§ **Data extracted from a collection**
>>>>>
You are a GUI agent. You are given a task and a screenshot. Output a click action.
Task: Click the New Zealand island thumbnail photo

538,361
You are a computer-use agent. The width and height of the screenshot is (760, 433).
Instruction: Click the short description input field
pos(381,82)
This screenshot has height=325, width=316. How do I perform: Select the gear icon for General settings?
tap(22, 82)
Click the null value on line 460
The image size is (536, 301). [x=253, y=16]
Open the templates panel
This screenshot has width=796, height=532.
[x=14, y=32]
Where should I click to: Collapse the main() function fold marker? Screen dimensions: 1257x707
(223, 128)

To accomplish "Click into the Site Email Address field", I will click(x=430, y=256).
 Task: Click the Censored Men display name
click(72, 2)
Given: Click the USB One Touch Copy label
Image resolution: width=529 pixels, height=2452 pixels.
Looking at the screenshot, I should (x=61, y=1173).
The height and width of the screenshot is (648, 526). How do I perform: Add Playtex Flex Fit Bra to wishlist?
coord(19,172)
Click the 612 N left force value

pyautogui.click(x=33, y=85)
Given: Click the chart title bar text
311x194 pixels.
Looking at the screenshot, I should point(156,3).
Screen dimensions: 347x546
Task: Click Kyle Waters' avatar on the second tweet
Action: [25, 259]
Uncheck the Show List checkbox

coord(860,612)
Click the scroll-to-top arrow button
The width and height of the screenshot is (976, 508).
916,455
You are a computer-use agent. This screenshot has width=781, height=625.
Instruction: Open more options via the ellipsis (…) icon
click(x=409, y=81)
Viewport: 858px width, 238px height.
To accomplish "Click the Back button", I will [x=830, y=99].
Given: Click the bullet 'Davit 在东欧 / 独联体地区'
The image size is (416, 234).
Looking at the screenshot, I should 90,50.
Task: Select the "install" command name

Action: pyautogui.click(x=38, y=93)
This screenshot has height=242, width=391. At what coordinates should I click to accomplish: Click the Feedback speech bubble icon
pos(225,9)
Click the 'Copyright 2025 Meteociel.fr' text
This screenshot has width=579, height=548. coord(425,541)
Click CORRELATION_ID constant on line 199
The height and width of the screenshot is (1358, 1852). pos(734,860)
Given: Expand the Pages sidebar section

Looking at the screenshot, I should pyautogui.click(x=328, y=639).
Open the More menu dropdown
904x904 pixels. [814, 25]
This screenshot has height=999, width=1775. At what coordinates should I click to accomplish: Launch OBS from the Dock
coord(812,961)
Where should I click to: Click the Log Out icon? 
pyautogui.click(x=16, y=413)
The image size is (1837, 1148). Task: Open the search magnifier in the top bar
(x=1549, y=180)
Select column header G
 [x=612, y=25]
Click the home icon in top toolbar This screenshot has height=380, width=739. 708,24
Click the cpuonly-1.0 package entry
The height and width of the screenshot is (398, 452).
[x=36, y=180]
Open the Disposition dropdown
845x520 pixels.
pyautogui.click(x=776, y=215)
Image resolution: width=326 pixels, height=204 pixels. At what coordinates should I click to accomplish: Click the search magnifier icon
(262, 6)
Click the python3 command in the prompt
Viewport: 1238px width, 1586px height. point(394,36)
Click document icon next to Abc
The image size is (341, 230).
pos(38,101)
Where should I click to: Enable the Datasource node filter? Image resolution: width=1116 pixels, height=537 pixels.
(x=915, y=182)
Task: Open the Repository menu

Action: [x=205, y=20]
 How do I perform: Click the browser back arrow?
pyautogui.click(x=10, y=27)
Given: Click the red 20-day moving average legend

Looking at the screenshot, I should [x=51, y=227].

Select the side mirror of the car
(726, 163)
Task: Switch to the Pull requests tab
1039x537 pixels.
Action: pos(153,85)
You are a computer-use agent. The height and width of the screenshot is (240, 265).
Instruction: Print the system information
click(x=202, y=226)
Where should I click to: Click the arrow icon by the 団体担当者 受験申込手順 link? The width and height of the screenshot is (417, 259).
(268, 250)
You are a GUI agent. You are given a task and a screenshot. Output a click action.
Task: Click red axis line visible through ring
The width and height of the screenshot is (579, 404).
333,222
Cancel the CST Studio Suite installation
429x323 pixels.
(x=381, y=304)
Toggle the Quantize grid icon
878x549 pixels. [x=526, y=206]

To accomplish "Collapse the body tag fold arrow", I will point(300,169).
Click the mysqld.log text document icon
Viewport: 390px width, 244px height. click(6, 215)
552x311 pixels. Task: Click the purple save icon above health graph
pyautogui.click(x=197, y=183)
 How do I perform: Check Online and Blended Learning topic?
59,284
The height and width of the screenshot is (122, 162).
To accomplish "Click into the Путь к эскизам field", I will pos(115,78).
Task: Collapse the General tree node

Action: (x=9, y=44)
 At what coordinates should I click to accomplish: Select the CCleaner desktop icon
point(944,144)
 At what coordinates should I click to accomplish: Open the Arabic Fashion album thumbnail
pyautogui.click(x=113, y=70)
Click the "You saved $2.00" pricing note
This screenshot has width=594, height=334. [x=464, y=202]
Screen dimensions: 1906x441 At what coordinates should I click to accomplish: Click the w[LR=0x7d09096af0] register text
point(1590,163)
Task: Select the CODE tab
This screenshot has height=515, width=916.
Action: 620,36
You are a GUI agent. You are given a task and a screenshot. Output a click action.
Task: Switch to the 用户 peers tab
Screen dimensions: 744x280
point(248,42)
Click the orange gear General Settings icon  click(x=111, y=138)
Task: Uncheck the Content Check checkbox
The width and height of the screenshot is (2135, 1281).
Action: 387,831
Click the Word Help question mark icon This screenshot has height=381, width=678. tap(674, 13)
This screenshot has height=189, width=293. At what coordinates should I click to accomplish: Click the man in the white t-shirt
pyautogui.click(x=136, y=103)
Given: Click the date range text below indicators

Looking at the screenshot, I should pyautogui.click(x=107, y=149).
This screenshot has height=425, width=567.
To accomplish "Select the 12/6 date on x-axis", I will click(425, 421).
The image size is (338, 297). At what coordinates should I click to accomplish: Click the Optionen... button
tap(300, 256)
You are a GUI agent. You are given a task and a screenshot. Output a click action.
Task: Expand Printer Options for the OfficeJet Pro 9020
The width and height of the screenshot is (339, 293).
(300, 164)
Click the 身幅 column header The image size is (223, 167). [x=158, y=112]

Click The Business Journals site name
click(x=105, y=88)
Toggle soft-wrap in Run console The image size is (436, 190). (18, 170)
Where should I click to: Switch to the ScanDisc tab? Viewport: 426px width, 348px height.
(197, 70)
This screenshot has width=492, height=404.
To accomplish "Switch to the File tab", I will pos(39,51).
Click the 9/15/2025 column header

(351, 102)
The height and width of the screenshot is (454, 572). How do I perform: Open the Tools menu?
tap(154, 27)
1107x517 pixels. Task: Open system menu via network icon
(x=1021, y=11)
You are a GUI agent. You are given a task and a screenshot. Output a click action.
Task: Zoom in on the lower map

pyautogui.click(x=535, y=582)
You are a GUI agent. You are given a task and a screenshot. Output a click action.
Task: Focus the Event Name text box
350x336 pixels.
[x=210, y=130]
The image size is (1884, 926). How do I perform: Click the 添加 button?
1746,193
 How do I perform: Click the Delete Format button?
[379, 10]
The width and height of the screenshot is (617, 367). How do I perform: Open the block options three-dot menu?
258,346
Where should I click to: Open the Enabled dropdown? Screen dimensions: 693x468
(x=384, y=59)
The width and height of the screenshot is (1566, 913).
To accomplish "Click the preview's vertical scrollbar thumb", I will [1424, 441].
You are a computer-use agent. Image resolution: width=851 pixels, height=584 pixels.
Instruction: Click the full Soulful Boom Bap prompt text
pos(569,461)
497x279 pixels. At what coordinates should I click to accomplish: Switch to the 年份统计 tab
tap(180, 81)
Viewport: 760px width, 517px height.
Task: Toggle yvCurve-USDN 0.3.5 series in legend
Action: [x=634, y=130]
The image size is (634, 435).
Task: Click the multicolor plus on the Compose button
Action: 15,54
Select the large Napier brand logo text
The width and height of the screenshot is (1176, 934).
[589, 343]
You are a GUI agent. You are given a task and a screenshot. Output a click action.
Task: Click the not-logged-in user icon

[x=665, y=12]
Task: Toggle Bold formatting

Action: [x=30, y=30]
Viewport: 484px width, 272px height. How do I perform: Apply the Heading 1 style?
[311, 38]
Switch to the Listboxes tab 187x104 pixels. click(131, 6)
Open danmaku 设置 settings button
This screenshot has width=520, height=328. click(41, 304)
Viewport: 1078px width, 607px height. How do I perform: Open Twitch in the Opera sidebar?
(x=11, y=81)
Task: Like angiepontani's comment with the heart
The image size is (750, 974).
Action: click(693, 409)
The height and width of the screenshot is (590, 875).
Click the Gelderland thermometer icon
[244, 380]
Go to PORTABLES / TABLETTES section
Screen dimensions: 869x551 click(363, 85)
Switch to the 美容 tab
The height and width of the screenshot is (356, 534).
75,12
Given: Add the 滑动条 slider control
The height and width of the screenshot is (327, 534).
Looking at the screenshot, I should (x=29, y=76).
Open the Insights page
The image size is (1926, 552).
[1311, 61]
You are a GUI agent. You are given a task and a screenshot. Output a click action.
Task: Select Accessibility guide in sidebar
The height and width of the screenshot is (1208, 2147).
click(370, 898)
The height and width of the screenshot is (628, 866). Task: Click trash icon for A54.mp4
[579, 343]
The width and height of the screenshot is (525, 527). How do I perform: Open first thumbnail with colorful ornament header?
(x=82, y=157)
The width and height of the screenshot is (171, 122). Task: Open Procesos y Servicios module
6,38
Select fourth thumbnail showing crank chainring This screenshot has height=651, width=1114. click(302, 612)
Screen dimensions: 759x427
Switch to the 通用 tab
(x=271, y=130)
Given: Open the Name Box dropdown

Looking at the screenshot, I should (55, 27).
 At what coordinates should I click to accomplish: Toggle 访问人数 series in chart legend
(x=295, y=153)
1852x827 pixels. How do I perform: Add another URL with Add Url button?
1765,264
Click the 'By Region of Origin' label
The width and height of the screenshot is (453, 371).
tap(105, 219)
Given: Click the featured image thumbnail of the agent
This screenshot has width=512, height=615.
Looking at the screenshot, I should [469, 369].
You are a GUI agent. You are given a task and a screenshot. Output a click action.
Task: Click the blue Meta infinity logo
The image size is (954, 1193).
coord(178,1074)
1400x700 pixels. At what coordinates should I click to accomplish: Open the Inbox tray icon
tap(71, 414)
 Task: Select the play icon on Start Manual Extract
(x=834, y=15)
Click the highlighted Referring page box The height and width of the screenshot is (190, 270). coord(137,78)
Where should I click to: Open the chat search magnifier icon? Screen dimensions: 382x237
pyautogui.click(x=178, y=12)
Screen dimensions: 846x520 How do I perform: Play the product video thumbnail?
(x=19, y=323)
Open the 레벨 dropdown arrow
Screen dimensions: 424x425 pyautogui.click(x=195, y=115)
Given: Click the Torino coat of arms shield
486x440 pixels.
<<<<<
§ **The exercise**
Edit the stretch from the line containing "Given: Click the featured" through the end of the records above, changing "thumbnail" to "preview" and leaving everything else as it is.

§ **Solution to this problem**
Given: Click the featured image preview of the agent
This screenshot has width=512, height=615.
Looking at the screenshot, I should [469, 369].
You are a GUI agent. You are given a task and a screenshot. Output a click action.
Task: Click the blue Meta infinity logo
The image size is (954, 1193).
coord(178,1074)
1400x700 pixels. At what coordinates should I click to accomplish: Open the Inbox tray icon
tap(71, 414)
 Task: Select the play icon on Start Manual Extract
(x=834, y=15)
Click the highlighted Referring page box The height and width of the screenshot is (190, 270). coord(137,78)
Where should I click to: Open the chat search magnifier icon? Screen dimensions: 382x237
pyautogui.click(x=178, y=12)
Screen dimensions: 846x520 How do I perform: Play the product video preview?
(x=19, y=323)
Open the 레벨 dropdown arrow
Screen dimensions: 424x425 pyautogui.click(x=195, y=115)
Given: Click the Torino coat of arms shield
486x440 pixels.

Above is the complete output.